Monday, June 27, 2011

I've got a perfect body; though sometimes I can forget it

Think about all of the things you go without acknowledging on a day-to-day basis; for me, this can sometimes include the love of family and friends, the great community I live in and the talents and interests I'm blessed with. It sounds like a load of cheesy crap, but it's true. After you feel all warm and fuzzy for realizing just how lucky you are, you wonder why you were even upset or unsatisfied to begin with. It seems like getting all worked up when so many people have it so much worse makes a mockery both of yourself and of your problems.
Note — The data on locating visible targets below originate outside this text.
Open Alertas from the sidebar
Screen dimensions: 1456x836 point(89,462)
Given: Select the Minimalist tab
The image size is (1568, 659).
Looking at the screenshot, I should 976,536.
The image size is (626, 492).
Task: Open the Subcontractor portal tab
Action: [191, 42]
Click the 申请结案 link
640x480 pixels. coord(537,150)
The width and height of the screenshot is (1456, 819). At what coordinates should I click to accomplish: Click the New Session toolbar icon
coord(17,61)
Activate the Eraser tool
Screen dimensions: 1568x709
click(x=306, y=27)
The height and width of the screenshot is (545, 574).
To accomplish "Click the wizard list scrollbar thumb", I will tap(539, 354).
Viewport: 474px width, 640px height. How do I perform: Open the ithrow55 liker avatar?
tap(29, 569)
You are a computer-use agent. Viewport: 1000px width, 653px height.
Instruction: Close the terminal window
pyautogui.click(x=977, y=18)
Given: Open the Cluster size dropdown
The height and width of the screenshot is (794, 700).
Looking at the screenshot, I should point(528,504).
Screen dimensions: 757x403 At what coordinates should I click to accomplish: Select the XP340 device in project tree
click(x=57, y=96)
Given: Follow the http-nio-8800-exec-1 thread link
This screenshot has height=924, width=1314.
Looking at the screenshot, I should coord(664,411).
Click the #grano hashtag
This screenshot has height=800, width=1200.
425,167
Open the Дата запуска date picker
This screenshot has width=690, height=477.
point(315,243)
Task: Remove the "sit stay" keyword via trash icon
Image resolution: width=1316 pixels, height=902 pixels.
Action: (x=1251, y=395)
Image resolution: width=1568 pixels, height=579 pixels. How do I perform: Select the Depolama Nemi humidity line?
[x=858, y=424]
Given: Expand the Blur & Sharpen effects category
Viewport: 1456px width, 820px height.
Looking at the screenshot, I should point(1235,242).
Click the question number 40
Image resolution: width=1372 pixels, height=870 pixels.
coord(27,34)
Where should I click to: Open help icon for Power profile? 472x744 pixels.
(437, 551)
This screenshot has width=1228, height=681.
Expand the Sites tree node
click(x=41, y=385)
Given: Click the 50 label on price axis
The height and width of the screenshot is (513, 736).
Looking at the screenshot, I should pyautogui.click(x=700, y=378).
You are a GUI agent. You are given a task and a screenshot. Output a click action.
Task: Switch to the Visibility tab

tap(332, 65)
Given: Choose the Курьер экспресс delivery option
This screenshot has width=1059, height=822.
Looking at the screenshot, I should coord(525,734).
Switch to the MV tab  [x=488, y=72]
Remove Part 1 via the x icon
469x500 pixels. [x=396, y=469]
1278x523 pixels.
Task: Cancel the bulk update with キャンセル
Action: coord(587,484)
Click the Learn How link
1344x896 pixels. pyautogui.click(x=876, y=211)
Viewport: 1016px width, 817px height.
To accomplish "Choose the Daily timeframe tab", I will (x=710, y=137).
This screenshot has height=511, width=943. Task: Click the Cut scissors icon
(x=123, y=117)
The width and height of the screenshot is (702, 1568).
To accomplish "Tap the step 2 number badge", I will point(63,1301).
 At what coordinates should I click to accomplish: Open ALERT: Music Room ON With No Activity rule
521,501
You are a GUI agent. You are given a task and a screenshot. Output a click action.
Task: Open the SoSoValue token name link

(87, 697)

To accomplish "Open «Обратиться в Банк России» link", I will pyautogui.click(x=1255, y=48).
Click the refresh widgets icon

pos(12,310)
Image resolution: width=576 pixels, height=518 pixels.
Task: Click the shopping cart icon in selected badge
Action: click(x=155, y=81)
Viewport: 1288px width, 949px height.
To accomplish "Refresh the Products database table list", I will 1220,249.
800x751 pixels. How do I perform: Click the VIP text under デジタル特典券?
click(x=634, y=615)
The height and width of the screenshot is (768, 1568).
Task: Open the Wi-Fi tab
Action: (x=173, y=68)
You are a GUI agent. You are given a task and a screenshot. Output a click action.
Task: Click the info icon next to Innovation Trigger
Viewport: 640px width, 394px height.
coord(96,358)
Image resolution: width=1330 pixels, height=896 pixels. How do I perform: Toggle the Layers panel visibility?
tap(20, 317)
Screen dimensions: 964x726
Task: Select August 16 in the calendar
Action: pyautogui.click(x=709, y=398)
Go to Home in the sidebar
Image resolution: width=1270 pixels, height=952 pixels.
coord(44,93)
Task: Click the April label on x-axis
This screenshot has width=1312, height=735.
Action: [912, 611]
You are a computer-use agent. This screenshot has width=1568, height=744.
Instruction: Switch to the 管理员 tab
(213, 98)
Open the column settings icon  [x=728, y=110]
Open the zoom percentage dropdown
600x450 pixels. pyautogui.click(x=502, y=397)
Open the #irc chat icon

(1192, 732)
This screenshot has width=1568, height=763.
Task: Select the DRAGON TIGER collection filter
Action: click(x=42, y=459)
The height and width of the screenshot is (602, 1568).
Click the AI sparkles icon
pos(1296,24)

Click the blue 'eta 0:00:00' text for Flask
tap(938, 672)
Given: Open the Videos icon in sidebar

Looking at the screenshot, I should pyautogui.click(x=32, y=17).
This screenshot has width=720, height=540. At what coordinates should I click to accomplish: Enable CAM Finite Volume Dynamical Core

To tell the truth though, knowing what you're blessed with and what weighs you down doesn't matter, because in that moment you're hurting and everything sucks. There's this passage in The Perks of Being a Wallflower that I think says it best:

And even if somebody else has it much worse, that doesn't really change the fact that you have what you have. Good and bad. Just like what my sister said when I had been in the hospital for a while. She said that she was really worried about going to college, and considering what I was going through, she felt really dumb about it. But I don't know why she would feel dumb. I'd be worried, too. And really, I don't think I have it any better or worse than she does. I don't know. It's just different. Maybe it's good to put things in perspective, but sometimes, I think that the only perspective is to really be there. Like Sam said. Because it's okay to feel things. And be who you are about them.

I think the last part of the passage is the most important: it's okay to feel things, and be who you are about them. Consequentially, it's also what I have the most trouble with. I can be completely upset with a situation one day and the next know that everything will be okay. I wish I could carry around that feeling all the time, but it just doesn't happen that way, and I guess that's okay too. I don't know. I don't understand how I can flip so dramatically from day-to-day, but I guess feeling constant about something is just a process that takes time, just like anything else. I tend to talk to friends about problems, and though I wish I could deal with them on my own, this is the only way that seems to help. And that's okay.

1 comment:

  1. I've got a perfect body, because my eyelashes catch my sweat ;}
    I love the reference. And sometimes the only other perspective you need is the one that assures you you're okay and you don't have to be superwoman (althoughyoukindofalreadyare).